Example 3: GDELT Bilateral Event Time Series

import numpy as np
import pandas as pd
import matplotlib.pyplot as plt

rng = np.random.default_rng(7)
n_events = 5000
dates = pd.date_range("2015-01-01", "2022-12-31", periods=n_events)
cameo_goldstein = {
    "01": 3.0, "02": 4.0, "03": 5.0, "04": 7.0,
    "10": -2.0, "13": -5.0, "14": -7.0, "19": -10.0,
}
codes = rng.choice(list(cameo_goldstein.keys()), n_events)
goldstein = [cameo_goldstein[c] + rng.normal(0, 0.5) for c in codes]

df_gdelt_sim = pd.DataFrame({
    "GlobalEventID": range(n_events),
    "Day": dates.strftime("%Y%m%d"),
    "Actor1CountryCode": rng.choice(["US", "CN", "RU"], n_events, p=[0.4, 0.35, 0.25]),
    "Actor2CountryCode": rng.choice(["US", "CN", "RU"], n_events, p=[0.25, 0.4, 0.35]),
    "EventCode": codes,
    "GoldsteinScale": goldstein,
    "AvgTone": [g * 0.8 + rng.normal(0, 1) for g in goldstein],
    "NumMentions": rng.integers(1, 50, n_events),
    "NumArticles": rng.integers(1, 20, n_events),
    "NumSources": rng.integers(1, 10, n_events),
})
# Remove self-dyads
df_gdelt_sim = df_gdelt_sim[df_gdelt_sim["Actor1CountryCode"] != df_gdelt_sim["Actor2CountryCode"]]

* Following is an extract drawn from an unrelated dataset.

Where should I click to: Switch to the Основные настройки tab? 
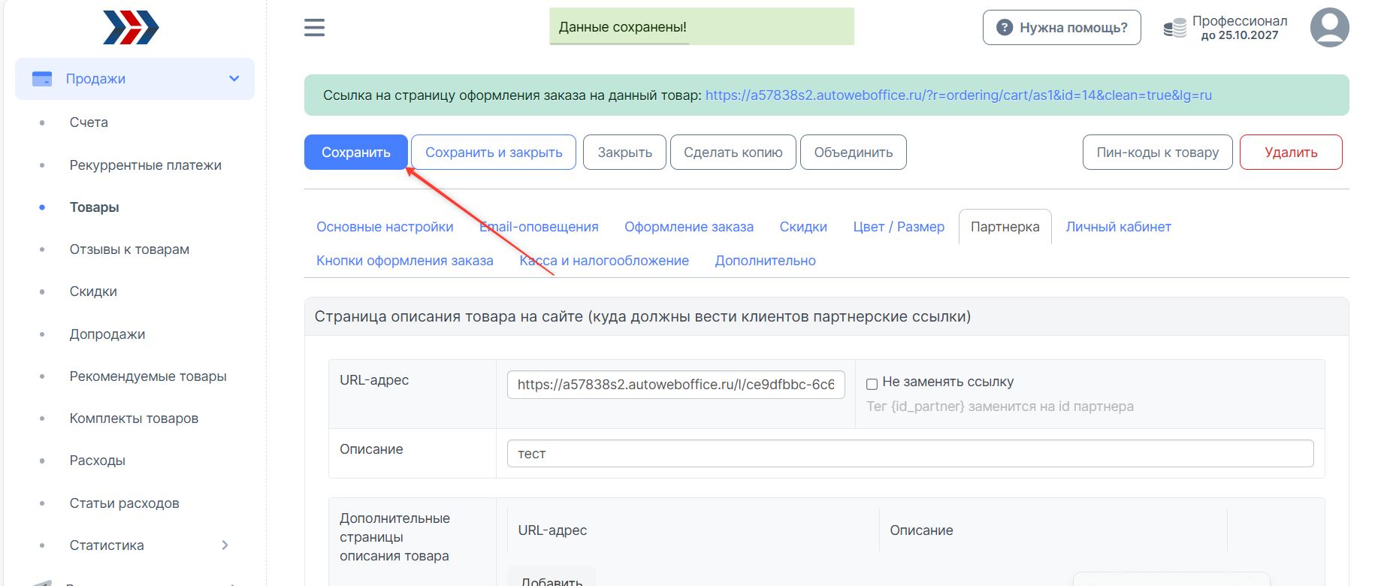(385, 227)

us_cn = gdelt_dyadic_aggregation(df_gdelt_sim, "US", "CN", freq="M")
us_ru = gdelt_dyadic_aggregation(df_gdelt_sim, "US", "RU", freq="M")

fig, axes = plt.subplots(2, 1, figsize=(12, 8), sharex=True)
for agg_df, label, color in [(us_cn, "US-China", "#1f77b4"), (us_ru, "US-Russia", "#d62728")]:
    agg_df["period_dt"] = agg_df["period"].dt.to_timestamp()
    axes[0].plot(agg_df["period_dt"], agg_df["mean_goldstein"],
                 label=label, color=color, linewidth=1.5)
    axes[1].bar(agg_df["period_dt"], agg_df["n_events"],
                label=label, color=color, alpha=0.5, width=20)

axes[0].axhline(0, color="black", linewidth=0.8, linestyle="--")
axes[0].set_ylabel("Mean Goldstein Scale")
axes[0].set_title("GDELT Bilateral Event Tone: US-China vs US-Russia")
axes[0].legend()
axes[0].grid(True, alpha=0.3)
axes[1].set_ylabel("Monthly Event Count")
axes[1].set_xlabel("Date")
axes[1].legend()
axes[1].grid(True, alpha=0.3)
plt.tight_layout()
plt.savefig("gdelt_bilateral_events.png", dpi=150)
plt.show()